### [TEXT SECTION]
Legend of the Mountain () is a 1979 Taiwanese-Hong Kong film directed by King Hu.

Plot
Ho, a young scholar, is responsible for translating Buddhist sutras which are said to have power over the creatures of the afterlife. He goes to a monastery to fulfill the task. He meets strange people: Mr. Tsui and his friend Chang, Melody a Chinese drum player, an old washerwoman and a flutist.

Cast
Shih Chun as Ho
Hsu Feng as Melody
Sylvia Chang as Cloud
Tung Lam as Mr. Tsui		
Tien Feng as Cheng		
Chen Hui-lou as Reverend
Rainbow Hsu as Ms. Chang 
Wu Jiaxiang as Man carrying wood
Ng Ming Tsui as Lama 
Sun Yueh

Release
Legend of the Mountain was released in 1979. The film was also shown at the 1979 Festival of Festivals in Toronto.

### [TASK A]
According to the Legend of the Mountain article, which film festival screened the film in 1979?
### [TASK B]
Write the next part of the Legend of the Mountain article, picking up after its final sentence.
The lines that come after the Legend of the Mountain article can be left aside.

### [GIVEN INFORMATION]
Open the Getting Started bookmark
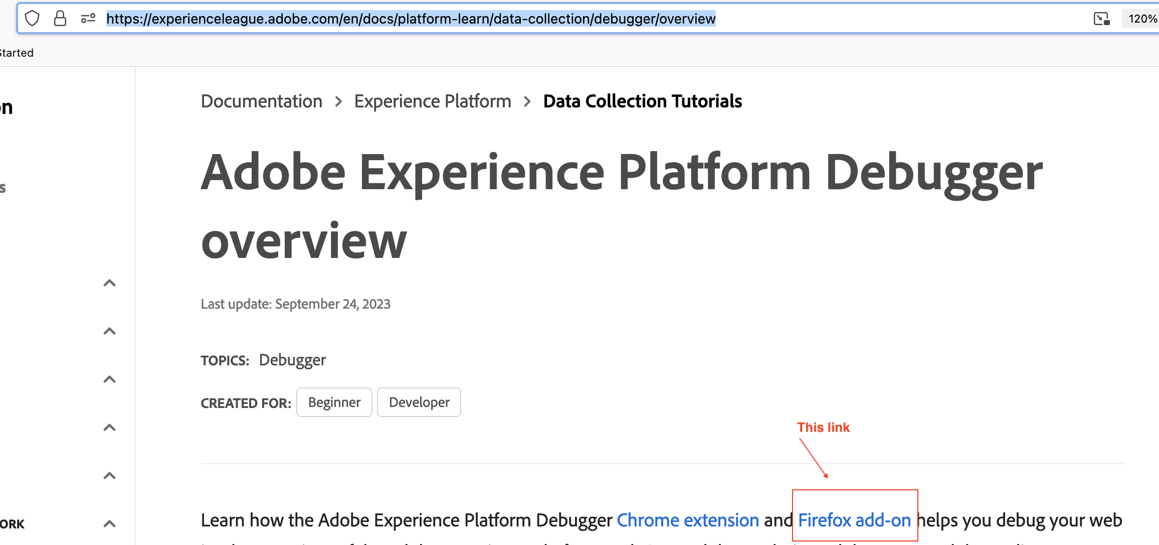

### [EXPECTED ANSWER A]
The 1979 Festival of Festivals in Toronto.

### [EXPECTED ANSWER B]
Reception
From contemporary English reviews, Richard Labonte of the Ottawa Citizen described the film as an "intellectual challenge" and as "three hours of film which never drags" and that it was "structured with a rigid formalism which allows for no spontaneity at all and is also a unique treat, for those who can adapt to a slow and mannered Eastern style rather than the fast-paced and action-packed style of most Western films."

Review aggregator website Rotten Tomatoes retrospectively gave the film an approval rating of 100% based on 7 reviews from western critics, and an average rating of 8.3/10.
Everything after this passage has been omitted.